Armelle Yembi, le 15 décembre 2018, lors du meeting de la CNR, à Libreville. © Gabonreview

 

Pour l’aile dure de l’opposition gabonaise, deux mois après le début des ennuis de santé d’Ali Bongo, la vacance du pouvoir aurait déjà dû être prononcée, conformément à l’article 13 de la Constitution. Pour Armele Yembi, militante de l’Alliance démocratique et républicaine (Adere), Lucie Milebou-Mboussou aurait donc dû être installée pour assurer l’intérim du président de la République.

Samedi, à la faveur du meeting de Jean Ping à son quartier général des Charbonnages, la représentante des femmes s’est étonnée du silence de la présidente du Sénat devant ce qu’elle présente comme une violation de la loi fondamentale du Gabon.

«Mme Lucie Milebou, présidente du Sénat, que dites-vous ? Comme Marie Madeleine Mborantsuo, trouvez-vous aussi une lacune à l’article 13 du chapitre 3 de notre loi fondamentale qui stipule qu’en cas de vacance de la présidence de la République pour quelle que cause que ce soit ou d’empêchement définitif constaté par la Cour constitutionnelle saisie par le gouvernement le président du Sénat exerce provisoirement du président de la République ?», a interrogé Armele Yembi.
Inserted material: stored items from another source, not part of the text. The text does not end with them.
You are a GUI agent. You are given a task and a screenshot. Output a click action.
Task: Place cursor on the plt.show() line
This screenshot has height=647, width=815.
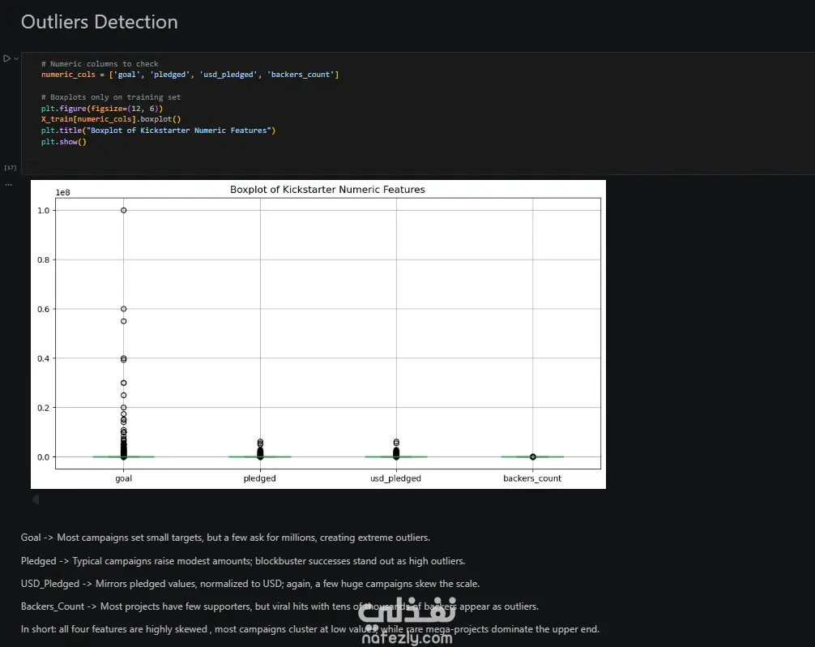click(x=63, y=141)
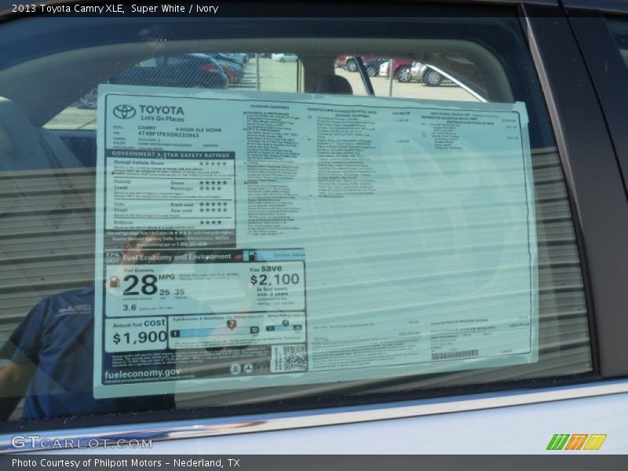Click the Toyota emblem logo on sticker
Screen dimensions: 628x471
click(124, 112)
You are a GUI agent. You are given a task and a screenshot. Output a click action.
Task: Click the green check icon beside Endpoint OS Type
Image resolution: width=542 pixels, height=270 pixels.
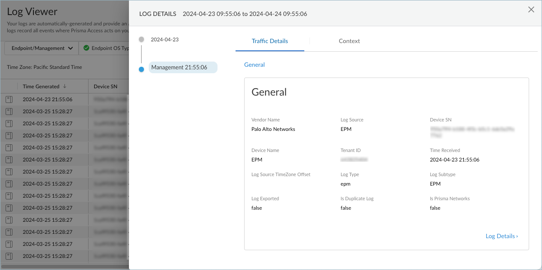click(x=86, y=48)
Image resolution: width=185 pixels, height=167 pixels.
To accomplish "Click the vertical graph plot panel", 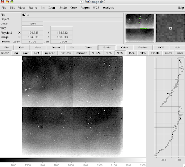I will tap(169, 107).
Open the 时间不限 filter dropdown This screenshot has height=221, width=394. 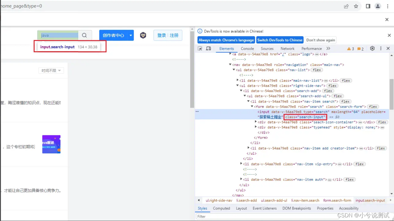click(x=51, y=70)
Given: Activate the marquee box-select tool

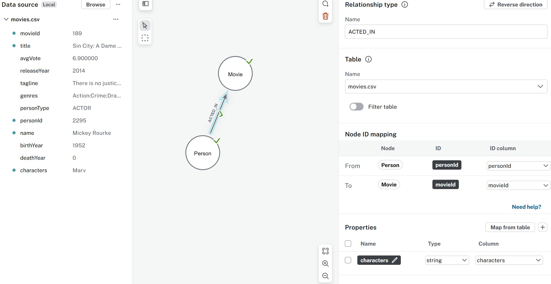Looking at the screenshot, I should [x=145, y=38].
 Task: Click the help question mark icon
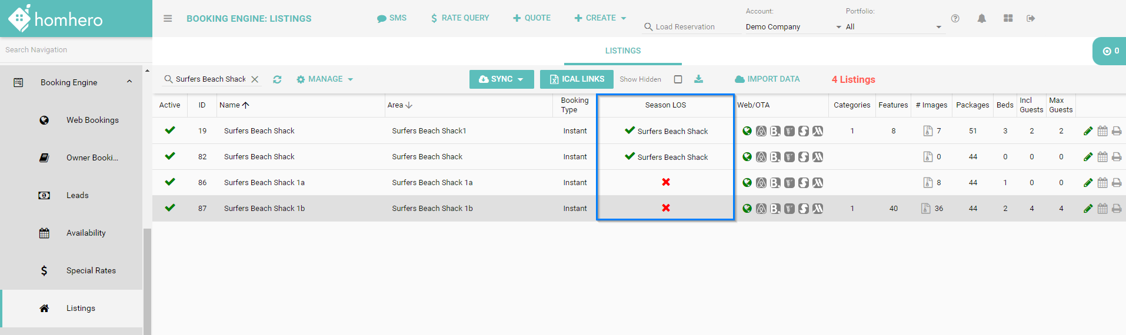click(x=955, y=19)
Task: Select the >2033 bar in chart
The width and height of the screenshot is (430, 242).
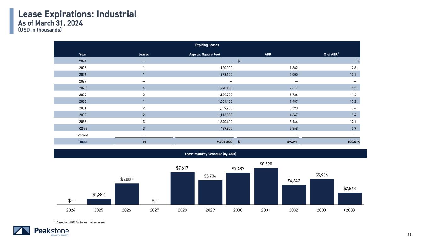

«Votre silence assourdissant face à ce qui ressemble à un complot contre vous, contre le peuple souverain, contre la République, fait de vous une complice de cet acte de haute trahison. Réagissez et agissez, bon sang, Mme Lucie, dans l’intérêt supérieur de la nation !», a adressé à la présidente du Sénat la militante de l’Adere et membre du bureau de Dynamique unitaire.